2, 54 are adjustable so that one color plane can be positioned in relation to another color plane for high quality color printing.

In FIG. 2, the roller assembly 5 is shown.
2, 54 are identical and the roller assembly 52 is illustrated in more detail in FIG. The tension roller 53 is attached to a frame having a left arm 56 and a right arm 58 connected to a swivel mount 60. The left and right arms 56 and 58 are attached to the tension roller 53.
Are respectively connected to the left and right ends of. The adjusting screw 62 attached to the member 64 attached to the center (pivot) point 60 is attached to either one of the arms 56 and 58. The member 64 has one end attached to the pivot point 60 and the other adjustment screw attached to the printer frame at the other end. Basically, the adjustment screw 62
However, when controlling the tilt of the tension roller 53 disposed across the thermal dye receiver 40, the adjusting screw 66 controls the movement of the central portion of the tension roller 53 toward and from the thermal dye receiver 40. To do. Referring again to FIG. 1, in a scanning thermal printer 10, a 35 mm negative or other original image 16 is moved between three consecutive scanning stations 12. In the scanning station 12, the scanning elements preferably consist of a linear CCD array 14. There are three linear CCD arrays 14 equally spaced on the original image 16 in the nominal space of the image. Each scan array is illuminated by filtered light that corresponds to light absorbed by one of a series of thermally transferable dyes such as yellow, magenta, and cyan.

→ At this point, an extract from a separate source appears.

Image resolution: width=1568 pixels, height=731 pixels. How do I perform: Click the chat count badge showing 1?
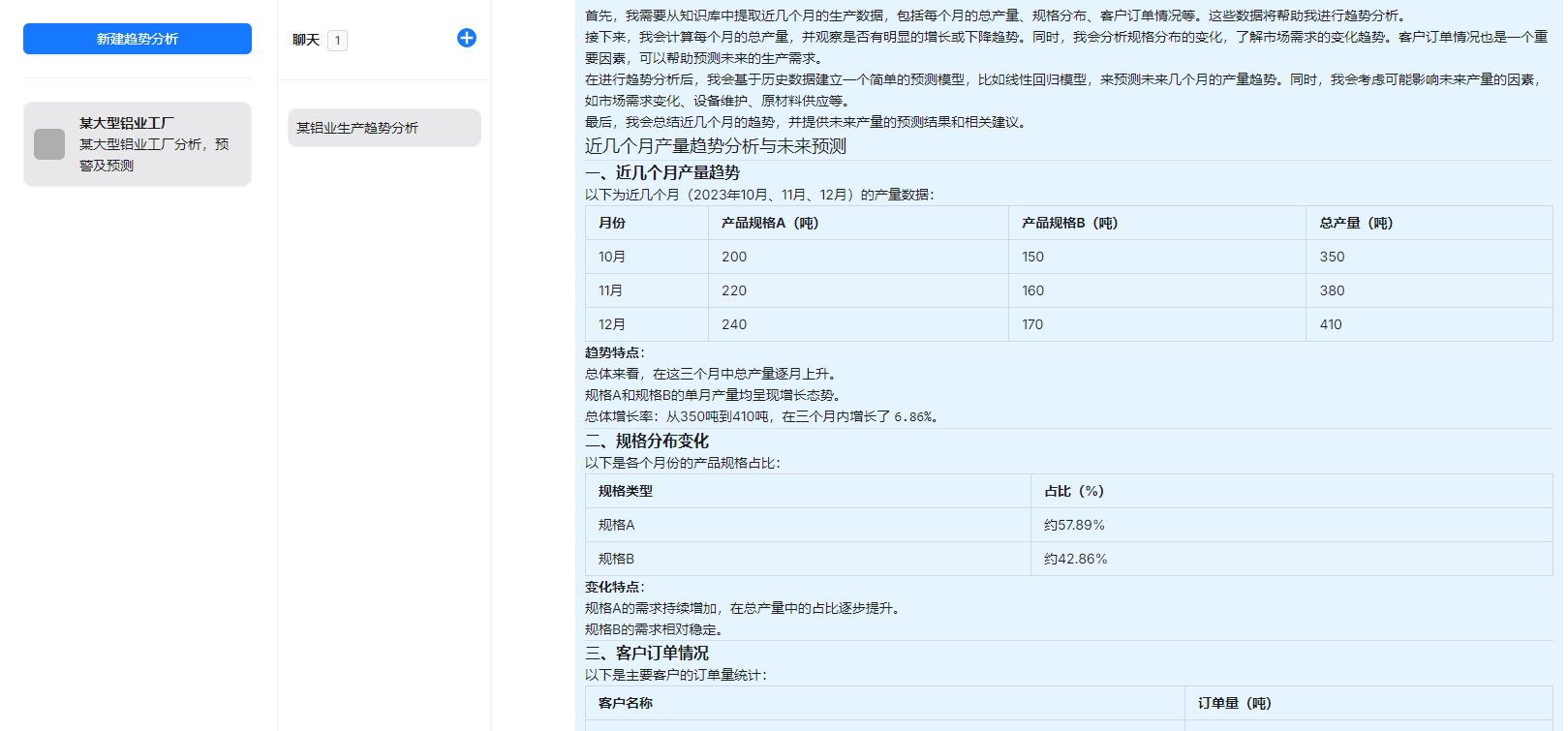pyautogui.click(x=337, y=41)
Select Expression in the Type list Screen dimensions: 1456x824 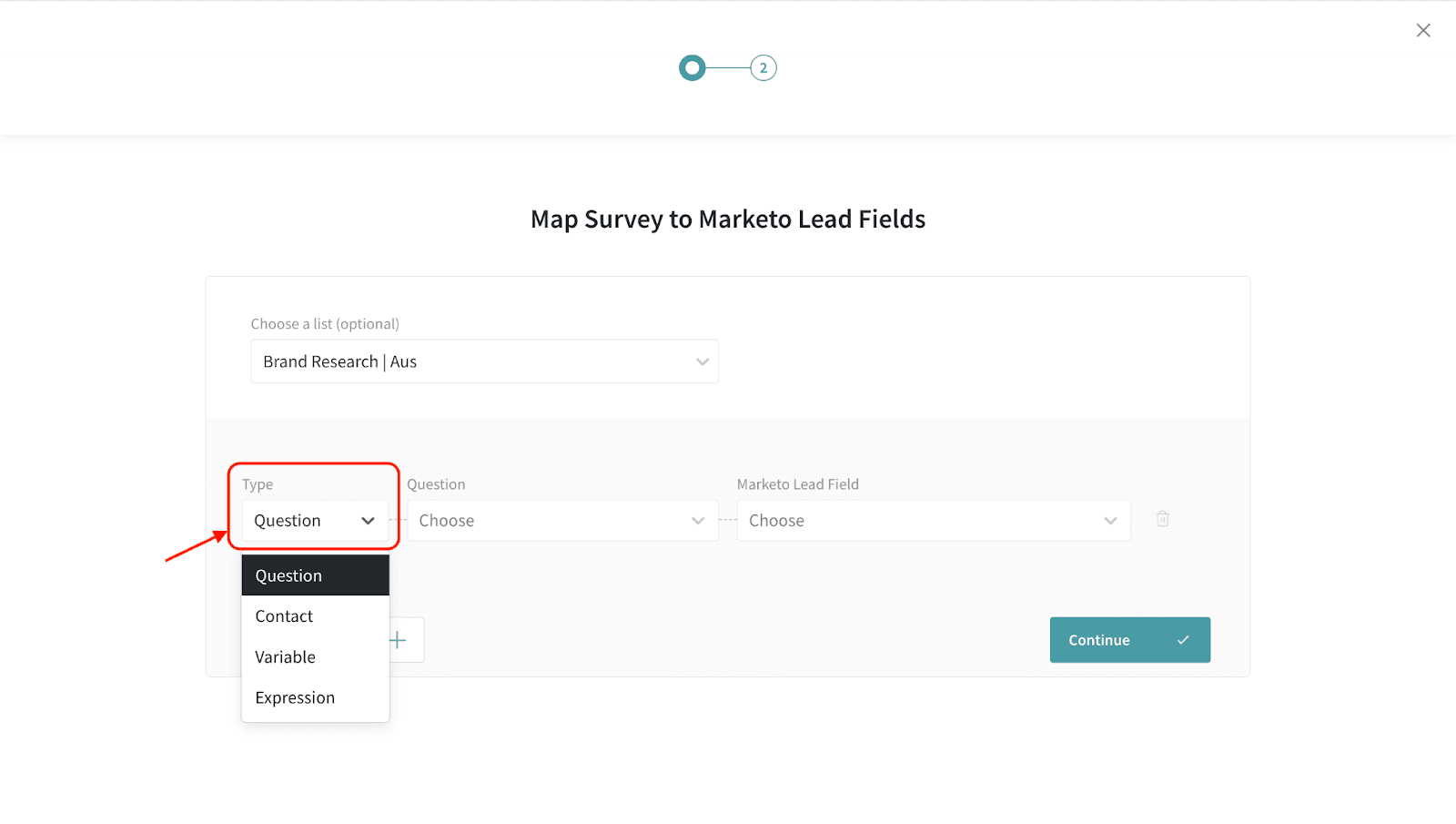point(295,698)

A thermal printing station 38, which deposits the dye associated with its illumination, is connected to each scanning station 12. The original image, for example a 35 mm negative, is mounted on a plate with a feed path for the original image 16. An elastomeric belt or other means is used to transfer the original image 16 through each color scanning station 12. The original image 16 is reduced to the linear sensor array 14 using optical elements not shown. Each sensor array 14 has an original image 16 whose sensor array is the original image.
It has a sensor provided to make it possible to match the same point of. This adjustment is done by using a test negative with a target line. The test image is
Passing through each successive station 12Y, 12M, 12C, the sensors 14Y, 14M and 14C are aligned so that the sensor elements detect the same point in its original image 16.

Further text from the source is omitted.